Records supplied:
....
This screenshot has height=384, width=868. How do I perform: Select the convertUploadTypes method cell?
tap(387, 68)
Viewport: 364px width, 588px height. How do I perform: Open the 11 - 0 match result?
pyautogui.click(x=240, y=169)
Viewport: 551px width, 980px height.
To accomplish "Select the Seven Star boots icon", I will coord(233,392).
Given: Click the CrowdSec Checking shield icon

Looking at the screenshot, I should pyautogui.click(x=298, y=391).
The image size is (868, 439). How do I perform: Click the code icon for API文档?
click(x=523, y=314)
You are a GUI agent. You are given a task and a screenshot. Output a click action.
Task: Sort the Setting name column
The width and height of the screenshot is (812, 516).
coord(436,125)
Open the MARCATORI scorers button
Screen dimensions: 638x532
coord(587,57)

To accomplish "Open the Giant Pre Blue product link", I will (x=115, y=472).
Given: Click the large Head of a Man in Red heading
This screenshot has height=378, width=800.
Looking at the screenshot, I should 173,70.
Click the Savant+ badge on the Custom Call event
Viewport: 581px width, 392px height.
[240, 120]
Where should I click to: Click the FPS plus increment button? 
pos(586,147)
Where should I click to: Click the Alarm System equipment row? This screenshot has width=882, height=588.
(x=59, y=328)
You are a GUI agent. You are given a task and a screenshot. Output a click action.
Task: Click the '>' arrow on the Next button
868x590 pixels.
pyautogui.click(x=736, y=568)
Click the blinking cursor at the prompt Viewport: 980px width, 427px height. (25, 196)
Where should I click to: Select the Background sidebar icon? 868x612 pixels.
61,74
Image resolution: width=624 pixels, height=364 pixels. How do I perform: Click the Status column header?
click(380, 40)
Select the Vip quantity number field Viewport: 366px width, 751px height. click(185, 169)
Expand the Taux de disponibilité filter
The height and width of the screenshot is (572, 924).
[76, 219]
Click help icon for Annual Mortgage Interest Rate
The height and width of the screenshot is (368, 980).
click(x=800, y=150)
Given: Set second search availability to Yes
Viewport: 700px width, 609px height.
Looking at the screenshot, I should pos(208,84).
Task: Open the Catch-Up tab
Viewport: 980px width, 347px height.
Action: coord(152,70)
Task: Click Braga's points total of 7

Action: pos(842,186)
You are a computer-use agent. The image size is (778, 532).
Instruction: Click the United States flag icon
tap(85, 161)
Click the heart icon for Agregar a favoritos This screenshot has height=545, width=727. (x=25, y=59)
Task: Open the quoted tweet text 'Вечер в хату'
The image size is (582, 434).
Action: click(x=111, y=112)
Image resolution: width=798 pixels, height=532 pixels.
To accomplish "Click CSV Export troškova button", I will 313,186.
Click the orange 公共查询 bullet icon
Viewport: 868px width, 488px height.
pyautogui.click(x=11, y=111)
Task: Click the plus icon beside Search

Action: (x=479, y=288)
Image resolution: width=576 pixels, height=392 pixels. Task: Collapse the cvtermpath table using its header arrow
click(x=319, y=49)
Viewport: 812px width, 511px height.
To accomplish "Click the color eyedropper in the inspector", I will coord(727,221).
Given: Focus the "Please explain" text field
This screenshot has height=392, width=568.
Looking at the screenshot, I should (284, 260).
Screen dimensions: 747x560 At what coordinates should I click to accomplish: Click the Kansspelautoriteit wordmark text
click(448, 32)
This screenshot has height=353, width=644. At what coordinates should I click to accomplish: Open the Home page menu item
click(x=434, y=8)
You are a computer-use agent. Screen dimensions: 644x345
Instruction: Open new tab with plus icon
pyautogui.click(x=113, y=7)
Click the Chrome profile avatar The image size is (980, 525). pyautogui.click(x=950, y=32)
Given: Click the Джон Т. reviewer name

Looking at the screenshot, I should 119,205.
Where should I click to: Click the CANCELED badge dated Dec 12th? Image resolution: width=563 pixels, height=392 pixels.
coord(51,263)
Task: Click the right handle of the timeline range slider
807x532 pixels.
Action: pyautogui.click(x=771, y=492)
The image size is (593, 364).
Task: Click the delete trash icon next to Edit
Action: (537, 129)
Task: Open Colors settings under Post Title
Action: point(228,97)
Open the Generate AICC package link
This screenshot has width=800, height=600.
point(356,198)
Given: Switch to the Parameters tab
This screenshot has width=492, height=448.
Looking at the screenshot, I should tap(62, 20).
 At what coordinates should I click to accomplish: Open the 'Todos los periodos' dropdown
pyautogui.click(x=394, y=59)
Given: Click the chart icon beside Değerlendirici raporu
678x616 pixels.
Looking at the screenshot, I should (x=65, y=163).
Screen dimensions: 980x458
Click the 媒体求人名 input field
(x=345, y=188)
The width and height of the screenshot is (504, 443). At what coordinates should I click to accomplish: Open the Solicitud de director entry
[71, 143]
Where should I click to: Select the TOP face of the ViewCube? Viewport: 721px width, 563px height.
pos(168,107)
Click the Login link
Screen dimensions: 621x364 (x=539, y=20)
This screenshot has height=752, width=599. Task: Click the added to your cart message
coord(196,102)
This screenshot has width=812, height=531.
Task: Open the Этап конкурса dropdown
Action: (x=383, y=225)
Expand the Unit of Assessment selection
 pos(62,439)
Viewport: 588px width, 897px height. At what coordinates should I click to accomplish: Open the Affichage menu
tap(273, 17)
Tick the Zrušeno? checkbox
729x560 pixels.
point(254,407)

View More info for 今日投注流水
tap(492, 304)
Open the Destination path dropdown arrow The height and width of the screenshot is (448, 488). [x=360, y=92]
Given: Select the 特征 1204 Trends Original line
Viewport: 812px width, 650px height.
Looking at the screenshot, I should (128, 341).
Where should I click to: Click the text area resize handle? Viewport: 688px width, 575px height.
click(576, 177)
....
Problem: In the listing above, find the line containing "You are a computer-use agent. The" and the line containing "Image resolution: width=798", then retype both and every line between them exactly, with nothing else.

Answer for the task:
You are a computer-use agent. The image size is (778, 532).
Instruction: Click the United States flag icon
tap(85, 161)
Click the heart icon for Agregar a favoritos This screenshot has height=545, width=727. (x=25, y=59)
Task: Open the quoted tweet text 'Вечер в хату'
The image size is (582, 434).
Action: click(x=111, y=112)
Image resolution: width=798 pixels, height=532 pixels.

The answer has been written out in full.